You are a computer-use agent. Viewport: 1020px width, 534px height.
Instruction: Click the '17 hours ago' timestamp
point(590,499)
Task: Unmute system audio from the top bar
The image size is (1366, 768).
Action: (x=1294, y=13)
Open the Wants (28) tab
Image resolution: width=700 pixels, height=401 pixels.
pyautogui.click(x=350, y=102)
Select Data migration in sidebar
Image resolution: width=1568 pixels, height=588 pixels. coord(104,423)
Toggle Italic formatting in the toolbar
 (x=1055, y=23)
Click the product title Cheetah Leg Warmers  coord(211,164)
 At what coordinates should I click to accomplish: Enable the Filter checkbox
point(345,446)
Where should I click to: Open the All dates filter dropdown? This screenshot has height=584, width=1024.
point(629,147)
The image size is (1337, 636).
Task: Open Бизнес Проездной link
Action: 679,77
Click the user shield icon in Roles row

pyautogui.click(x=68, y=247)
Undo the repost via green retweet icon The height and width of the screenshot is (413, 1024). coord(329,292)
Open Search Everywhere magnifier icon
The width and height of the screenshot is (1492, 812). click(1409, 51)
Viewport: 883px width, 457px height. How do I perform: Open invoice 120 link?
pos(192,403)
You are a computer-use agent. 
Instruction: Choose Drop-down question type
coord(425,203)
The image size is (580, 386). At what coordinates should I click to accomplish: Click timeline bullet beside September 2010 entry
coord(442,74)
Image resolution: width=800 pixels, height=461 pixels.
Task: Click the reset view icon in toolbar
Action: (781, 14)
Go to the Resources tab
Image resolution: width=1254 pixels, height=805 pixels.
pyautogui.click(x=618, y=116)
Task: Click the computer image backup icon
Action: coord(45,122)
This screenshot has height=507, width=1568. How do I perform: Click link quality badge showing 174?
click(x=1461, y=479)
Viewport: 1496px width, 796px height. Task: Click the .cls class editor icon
^^^^^^^^^^^^^^^^
▸ **Exercise**
Your response should be the lines above from the first to the one containing "Undo the repost", inclusive, each given exactly.

▸ **Answer to this exercise**
You are a computer-use agent. Viewport: 1020px width, 534px height.
Instruction: Click the '17 hours ago' timestamp
point(590,499)
Task: Unmute system audio from the top bar
The image size is (1366, 768).
Action: (x=1294, y=13)
Open the Wants (28) tab
Image resolution: width=700 pixels, height=401 pixels.
pyautogui.click(x=350, y=102)
Select Data migration in sidebar
Image resolution: width=1568 pixels, height=588 pixels. coord(104,423)
Toggle Italic formatting in the toolbar
 (x=1055, y=23)
Click the product title Cheetah Leg Warmers  coord(211,164)
 At what coordinates should I click to accomplish: Enable the Filter checkbox
point(345,446)
Where should I click to: Open the All dates filter dropdown? This screenshot has height=584, width=1024.
point(629,147)
The image size is (1337, 636).
Task: Open Бизнес Проездной link
Action: 679,77
Click the user shield icon in Roles row

pyautogui.click(x=68, y=247)
Undo the repost via green retweet icon The height and width of the screenshot is (413, 1024). coord(329,292)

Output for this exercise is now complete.